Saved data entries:
☆ ☆ ☆
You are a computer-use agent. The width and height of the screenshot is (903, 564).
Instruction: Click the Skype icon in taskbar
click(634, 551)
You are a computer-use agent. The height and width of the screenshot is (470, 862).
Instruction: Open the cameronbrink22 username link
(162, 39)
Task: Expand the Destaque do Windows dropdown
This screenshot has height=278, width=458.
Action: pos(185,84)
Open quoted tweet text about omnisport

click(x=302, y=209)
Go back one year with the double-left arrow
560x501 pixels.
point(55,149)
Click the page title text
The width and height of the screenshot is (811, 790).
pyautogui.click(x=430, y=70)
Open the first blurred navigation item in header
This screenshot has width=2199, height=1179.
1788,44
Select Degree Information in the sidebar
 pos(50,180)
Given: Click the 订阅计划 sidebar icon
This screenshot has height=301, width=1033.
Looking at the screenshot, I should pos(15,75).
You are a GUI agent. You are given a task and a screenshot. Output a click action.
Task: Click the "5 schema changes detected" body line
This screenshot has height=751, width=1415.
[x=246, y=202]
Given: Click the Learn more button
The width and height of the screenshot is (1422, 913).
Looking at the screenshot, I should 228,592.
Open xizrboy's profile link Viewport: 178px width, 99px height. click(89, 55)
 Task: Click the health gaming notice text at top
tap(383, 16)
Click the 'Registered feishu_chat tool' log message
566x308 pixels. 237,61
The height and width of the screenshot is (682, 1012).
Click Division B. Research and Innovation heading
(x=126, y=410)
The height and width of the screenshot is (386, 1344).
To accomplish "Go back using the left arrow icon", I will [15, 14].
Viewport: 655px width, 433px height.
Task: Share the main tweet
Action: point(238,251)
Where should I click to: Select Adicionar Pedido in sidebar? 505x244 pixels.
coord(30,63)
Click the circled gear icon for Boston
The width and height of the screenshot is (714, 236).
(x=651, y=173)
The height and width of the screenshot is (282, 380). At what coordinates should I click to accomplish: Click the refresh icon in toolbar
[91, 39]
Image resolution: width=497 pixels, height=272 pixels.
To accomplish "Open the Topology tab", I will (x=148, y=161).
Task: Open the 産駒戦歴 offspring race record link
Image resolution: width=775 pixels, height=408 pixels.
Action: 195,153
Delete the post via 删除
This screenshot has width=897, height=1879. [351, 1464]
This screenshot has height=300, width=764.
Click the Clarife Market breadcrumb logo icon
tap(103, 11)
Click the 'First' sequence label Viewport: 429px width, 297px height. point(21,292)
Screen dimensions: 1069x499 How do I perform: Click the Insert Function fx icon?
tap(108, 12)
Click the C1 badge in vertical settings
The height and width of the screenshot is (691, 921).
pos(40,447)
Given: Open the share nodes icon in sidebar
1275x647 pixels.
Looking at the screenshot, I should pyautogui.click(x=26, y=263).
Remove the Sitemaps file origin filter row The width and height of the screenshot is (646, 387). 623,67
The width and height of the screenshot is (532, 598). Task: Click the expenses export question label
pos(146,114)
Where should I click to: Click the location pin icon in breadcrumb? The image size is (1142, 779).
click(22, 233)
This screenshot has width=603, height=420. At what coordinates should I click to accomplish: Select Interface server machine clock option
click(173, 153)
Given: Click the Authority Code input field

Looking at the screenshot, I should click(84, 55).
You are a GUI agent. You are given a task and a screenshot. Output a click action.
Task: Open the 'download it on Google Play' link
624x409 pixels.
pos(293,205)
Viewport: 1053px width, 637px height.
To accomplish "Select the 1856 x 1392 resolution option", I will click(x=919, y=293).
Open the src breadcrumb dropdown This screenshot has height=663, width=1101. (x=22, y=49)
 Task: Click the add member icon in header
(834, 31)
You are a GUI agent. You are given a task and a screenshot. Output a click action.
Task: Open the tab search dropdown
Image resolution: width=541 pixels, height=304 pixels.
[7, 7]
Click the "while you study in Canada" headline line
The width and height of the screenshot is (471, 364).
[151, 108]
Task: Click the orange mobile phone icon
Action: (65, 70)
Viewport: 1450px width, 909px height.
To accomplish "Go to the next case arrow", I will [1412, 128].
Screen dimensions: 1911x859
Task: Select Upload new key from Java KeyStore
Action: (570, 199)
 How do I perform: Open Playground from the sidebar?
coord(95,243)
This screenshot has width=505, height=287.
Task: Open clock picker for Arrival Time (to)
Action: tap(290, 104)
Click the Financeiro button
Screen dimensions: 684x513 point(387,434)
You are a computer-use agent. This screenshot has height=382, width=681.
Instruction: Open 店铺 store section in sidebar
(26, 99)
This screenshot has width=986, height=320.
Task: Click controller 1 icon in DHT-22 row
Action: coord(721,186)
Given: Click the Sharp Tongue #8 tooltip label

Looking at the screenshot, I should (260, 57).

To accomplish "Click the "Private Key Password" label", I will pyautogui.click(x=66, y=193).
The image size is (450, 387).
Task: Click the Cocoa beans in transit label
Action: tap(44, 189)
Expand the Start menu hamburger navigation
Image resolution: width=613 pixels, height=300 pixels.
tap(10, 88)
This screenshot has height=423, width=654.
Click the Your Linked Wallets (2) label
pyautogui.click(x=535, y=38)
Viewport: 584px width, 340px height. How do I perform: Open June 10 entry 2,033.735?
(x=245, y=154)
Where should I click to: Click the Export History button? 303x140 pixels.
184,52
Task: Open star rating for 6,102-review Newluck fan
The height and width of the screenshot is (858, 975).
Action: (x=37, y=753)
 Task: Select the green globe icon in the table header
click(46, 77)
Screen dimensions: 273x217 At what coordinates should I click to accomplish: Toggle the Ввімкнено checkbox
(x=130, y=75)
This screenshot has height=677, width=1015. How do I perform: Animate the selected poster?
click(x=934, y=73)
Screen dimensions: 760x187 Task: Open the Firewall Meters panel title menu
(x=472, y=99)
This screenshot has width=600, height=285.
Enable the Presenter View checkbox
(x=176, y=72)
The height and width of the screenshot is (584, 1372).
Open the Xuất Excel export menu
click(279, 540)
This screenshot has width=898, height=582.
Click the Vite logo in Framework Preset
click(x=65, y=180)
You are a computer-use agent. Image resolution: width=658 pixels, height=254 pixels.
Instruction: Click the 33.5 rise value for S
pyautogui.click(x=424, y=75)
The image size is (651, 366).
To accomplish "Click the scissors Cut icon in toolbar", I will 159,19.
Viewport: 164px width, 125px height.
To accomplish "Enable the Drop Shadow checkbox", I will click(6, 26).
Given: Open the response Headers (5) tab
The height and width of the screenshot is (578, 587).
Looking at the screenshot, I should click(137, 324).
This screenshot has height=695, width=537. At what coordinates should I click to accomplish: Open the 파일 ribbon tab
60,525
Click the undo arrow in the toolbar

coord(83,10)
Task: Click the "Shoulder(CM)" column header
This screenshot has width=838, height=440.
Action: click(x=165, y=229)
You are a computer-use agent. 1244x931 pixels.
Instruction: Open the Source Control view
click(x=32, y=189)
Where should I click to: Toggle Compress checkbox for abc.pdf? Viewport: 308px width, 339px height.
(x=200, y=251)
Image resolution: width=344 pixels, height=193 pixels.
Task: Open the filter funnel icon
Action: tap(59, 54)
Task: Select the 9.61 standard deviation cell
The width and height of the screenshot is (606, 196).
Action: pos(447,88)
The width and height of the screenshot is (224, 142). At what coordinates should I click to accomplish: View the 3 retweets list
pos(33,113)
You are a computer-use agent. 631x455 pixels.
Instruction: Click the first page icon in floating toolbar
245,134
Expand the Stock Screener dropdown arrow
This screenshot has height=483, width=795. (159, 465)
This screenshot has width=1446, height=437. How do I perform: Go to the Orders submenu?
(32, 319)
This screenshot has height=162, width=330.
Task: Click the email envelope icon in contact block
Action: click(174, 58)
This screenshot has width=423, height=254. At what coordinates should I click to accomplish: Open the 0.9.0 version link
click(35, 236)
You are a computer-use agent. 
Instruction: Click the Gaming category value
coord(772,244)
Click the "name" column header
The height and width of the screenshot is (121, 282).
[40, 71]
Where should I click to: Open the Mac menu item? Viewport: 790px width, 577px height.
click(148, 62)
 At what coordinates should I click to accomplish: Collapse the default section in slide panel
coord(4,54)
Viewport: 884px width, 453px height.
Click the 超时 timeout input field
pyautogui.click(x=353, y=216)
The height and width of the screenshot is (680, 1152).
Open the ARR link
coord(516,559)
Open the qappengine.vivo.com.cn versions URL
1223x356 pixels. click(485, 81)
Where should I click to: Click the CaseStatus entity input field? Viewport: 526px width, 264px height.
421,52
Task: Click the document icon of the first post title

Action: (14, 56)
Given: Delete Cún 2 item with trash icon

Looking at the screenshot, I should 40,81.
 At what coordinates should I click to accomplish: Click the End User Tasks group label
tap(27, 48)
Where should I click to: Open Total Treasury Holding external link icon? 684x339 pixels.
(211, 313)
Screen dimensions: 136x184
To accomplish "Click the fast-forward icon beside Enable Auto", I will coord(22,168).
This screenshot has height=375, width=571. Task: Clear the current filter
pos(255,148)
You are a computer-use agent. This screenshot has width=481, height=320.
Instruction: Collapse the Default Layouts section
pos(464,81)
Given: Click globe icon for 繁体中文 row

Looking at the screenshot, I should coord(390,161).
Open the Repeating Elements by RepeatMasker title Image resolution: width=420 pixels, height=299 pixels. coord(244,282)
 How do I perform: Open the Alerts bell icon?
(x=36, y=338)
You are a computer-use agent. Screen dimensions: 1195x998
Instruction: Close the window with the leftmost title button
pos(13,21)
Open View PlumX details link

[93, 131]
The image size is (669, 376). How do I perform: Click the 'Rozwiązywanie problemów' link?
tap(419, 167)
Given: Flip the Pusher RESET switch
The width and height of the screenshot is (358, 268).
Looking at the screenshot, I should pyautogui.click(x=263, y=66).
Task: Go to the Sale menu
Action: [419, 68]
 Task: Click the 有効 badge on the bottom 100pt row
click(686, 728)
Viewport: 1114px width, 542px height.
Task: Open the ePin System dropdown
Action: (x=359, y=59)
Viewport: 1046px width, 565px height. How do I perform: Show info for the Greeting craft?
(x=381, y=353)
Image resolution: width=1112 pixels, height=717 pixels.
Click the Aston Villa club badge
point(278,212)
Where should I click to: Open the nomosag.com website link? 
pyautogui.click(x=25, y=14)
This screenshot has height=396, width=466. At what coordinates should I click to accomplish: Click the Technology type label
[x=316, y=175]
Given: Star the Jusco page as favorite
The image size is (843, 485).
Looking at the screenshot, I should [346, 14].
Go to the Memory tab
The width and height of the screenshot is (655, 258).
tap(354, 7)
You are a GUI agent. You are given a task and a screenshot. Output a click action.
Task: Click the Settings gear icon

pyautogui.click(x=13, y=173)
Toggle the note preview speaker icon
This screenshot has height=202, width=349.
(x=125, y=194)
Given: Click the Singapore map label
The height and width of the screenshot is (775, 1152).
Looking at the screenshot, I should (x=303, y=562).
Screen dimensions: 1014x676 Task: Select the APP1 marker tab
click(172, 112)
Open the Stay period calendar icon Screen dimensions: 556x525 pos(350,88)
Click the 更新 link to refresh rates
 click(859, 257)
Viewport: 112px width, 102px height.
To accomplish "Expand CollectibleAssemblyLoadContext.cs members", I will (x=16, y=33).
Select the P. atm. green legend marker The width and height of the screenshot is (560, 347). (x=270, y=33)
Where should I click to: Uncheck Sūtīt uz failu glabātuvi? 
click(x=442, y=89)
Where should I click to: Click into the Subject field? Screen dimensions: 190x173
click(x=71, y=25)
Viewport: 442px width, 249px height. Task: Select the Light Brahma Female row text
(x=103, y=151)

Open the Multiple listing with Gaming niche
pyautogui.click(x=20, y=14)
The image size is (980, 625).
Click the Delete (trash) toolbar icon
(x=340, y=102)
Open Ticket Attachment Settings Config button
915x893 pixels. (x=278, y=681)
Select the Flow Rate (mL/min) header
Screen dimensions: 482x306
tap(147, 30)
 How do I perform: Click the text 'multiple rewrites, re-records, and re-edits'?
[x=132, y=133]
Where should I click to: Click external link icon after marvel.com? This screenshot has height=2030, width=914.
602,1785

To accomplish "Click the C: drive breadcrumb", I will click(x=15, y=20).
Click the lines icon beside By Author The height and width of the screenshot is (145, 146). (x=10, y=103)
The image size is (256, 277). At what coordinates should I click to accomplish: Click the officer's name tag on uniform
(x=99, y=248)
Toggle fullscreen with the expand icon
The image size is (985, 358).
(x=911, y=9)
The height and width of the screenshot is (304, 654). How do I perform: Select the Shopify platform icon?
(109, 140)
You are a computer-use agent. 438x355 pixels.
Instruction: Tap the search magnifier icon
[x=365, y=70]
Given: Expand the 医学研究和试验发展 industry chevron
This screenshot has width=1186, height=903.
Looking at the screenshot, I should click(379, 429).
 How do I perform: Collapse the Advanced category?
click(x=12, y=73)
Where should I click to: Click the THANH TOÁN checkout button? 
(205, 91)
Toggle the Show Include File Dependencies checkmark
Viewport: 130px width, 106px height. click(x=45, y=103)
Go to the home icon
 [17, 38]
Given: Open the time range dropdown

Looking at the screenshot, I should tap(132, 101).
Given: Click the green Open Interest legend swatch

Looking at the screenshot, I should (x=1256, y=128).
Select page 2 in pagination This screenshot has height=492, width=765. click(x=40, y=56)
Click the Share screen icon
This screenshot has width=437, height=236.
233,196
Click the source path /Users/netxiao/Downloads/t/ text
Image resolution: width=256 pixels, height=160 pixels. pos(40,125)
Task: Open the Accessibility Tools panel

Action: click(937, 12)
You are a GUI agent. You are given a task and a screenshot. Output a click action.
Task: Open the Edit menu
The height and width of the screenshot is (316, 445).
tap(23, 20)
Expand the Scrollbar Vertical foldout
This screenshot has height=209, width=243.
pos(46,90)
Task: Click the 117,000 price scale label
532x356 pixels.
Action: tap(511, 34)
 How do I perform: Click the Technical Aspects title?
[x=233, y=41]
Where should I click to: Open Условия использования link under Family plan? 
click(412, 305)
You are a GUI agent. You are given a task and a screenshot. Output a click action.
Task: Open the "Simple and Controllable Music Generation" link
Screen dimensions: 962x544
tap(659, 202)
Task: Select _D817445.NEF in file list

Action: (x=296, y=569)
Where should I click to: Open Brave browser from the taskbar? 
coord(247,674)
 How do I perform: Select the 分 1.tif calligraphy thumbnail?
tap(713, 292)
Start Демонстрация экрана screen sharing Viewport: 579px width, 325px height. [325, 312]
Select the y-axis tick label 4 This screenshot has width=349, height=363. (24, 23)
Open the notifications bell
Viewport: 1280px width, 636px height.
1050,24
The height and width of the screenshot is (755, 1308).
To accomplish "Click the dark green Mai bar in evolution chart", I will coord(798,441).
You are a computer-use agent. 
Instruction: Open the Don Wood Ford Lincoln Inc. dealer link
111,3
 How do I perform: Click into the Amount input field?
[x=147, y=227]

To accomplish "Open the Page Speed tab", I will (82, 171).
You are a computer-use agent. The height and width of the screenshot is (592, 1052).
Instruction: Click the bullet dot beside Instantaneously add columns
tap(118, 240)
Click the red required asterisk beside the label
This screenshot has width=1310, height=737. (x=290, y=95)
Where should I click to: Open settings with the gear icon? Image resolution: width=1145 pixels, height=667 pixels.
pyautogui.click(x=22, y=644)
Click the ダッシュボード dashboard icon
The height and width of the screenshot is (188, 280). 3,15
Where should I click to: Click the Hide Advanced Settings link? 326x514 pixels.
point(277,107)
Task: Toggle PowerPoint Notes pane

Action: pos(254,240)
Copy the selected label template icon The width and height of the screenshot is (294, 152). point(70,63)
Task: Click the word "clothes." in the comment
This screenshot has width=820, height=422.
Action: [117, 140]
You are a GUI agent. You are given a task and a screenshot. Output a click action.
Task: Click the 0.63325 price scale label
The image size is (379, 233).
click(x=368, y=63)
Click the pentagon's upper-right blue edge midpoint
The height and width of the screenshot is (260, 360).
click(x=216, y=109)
☆ ☆ ☆
Task item |
Return only the lines between the one holding "Enable the Presenter View checkbox" and the one holding "The image size is (651, 366).", inclusive, exactly as they appear above.

Result of the task |
Enable the Presenter View checkbox
(x=176, y=72)
The height and width of the screenshot is (584, 1372).
Open the Xuất Excel export menu
click(279, 540)
This screenshot has width=898, height=582.
Click the Vite logo in Framework Preset
click(x=65, y=180)
You are a computer-use agent. Image resolution: width=658 pixels, height=254 pixels.
Instruction: Click the 33.5 rise value for S
pyautogui.click(x=424, y=75)
The image size is (651, 366).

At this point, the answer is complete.